Ser o principal suspeito ainda que não tenha cometido algum crime e não tenha antecedente criminal que o denote faz parte do cotidiano da grande maioria da juventude negra. Principalmente aqueles jovens que se definem por utilizar cabelo rastafári ou usar camisas de ídolos como Bob Marley, Racionais MCS, Peter Tosh, MV Bill, Jimmy Cliff dentre tanto outros. Ter vivenciado a situação de ser o suspeito numa tarde de sol de janeiro é o que me fez escrever este texto. Quando utilizo o artigo definido “o” para acompanhar o substantivo este tem o papel definidor, pois o negro não é mais um suspeito. Ele é sim o suspeito em potencial, que outrora a própria ciência o definiu assim e até hoje a clínica criminológica vem seguindo.
- Hoje, 04 de Janeiro de 2007, como quase todos os dias fiz os meus a fazeres normais no município de Antonio Cardoso: pela manha estudei e re- organizei a aula que daria durante a noite na cidade de Serrinha em um cursinho pré-vestibular.

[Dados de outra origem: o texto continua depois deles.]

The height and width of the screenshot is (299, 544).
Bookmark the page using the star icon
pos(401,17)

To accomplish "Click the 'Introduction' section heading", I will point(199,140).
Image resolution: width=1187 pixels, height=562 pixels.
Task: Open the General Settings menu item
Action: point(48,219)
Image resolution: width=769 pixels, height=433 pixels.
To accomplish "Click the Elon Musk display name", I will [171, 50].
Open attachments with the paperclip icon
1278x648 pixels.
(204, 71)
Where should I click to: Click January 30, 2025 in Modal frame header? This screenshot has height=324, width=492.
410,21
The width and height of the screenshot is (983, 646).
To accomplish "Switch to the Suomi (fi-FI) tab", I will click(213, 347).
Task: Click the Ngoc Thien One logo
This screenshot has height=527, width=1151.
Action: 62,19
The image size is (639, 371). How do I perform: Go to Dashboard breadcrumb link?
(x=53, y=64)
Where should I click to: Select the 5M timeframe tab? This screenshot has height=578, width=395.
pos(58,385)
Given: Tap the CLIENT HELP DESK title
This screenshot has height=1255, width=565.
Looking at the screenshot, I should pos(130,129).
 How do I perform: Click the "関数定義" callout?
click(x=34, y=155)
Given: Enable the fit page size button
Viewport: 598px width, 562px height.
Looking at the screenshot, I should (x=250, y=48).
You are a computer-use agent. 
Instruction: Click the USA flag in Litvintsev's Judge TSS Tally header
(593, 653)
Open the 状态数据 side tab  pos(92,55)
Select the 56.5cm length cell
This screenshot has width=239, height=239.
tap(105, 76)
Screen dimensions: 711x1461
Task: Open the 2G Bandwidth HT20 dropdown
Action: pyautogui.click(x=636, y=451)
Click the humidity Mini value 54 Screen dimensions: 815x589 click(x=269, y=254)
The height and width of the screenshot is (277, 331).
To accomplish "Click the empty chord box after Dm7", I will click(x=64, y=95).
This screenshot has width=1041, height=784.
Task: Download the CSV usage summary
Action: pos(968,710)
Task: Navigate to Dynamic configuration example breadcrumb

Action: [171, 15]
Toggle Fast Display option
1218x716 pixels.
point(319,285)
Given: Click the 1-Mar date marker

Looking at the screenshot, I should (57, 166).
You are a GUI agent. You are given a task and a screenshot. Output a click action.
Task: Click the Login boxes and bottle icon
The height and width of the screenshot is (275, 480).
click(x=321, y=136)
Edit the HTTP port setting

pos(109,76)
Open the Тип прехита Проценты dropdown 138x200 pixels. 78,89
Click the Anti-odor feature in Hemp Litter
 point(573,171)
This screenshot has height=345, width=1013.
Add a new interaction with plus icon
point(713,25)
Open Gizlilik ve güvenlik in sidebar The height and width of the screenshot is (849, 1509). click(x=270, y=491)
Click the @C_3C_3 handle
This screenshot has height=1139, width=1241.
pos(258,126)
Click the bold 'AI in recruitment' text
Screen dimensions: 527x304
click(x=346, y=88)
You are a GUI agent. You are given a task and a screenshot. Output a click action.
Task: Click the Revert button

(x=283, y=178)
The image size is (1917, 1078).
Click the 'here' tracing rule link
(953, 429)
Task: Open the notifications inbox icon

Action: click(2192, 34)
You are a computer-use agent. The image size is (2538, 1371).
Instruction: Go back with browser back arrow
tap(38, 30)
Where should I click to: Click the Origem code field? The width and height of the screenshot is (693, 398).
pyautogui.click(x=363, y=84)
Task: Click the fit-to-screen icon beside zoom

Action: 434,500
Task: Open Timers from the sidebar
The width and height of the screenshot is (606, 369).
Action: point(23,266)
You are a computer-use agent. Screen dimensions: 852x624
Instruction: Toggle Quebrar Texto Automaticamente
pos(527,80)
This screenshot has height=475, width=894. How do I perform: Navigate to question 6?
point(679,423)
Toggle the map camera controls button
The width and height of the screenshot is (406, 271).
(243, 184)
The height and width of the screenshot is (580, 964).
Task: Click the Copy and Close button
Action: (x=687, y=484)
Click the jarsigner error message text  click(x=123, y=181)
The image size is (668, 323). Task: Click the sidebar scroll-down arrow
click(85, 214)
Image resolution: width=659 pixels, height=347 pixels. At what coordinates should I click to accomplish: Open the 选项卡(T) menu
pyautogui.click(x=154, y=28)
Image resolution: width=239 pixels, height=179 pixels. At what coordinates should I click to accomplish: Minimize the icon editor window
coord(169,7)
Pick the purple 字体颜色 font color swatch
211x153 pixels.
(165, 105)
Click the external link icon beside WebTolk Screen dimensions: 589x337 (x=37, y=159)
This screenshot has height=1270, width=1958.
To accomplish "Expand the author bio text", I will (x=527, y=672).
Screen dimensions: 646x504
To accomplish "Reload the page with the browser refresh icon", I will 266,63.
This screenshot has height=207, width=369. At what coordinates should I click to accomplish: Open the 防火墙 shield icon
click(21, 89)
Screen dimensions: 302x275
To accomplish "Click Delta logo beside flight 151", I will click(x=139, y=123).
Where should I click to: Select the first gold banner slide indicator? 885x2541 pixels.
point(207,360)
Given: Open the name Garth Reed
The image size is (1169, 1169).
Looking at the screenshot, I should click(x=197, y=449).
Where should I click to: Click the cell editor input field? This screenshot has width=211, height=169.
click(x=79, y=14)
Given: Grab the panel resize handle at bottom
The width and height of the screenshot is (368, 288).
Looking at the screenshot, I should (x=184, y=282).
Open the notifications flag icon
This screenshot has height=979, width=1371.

Ao chegar a Serrinha desço na rodoviária e vou em direção à Praça Morena Bela, local onde está sediada a antiga Universidade do Estado da Bahia – UNEB campus XI. Próximo a esquina que fica em frente à A Associação Atlética Banco do Brasil, passa uma carro Ranger da policia por mim, acho a situação normal e prossigo sem olhar para traz. Ao dobrar a esquina sou surpreendido com uma fechada brusca do carro em que se colocou muito próximo a mim e desce deste, 4 homens, policiais, altamente armados, até com fuzil nas mãos e me ordena que eu me encostasse na parede daquele muro e pusesse as mãos à cabeça. De pronto só havia uma coisa a fazer: obedecer. Caso fizesse alguma pergunta poderia ser a última de minha vida. O que vale ressaltar é que este episódio todo ocorreu às 15h30min minutos, quando a cidade estava em pleno movimento com pessoas passando de um lado para outro, escolas funcionando...
Eu levava uma mochila nas costas portando os meus objetos pessoais e roupas, alem do material da aula. Estava muito pesada e quase que rasgando devido ao peso. Foi aberta a mochila, todos os objetos foram tirados, a minha carteira toda observada, para usar de um eufemismo, isso tudo sem me dirigir a palavra. Depois de observar os documentos e ainda sem saber que era eu e indagaram meu nome, o lugar onde morava e o que fazia ali. De pronto respondi para eles todas as perguntas. O comandante da operação pergunta: - Os dados conferem e recebe a resposta de que sim.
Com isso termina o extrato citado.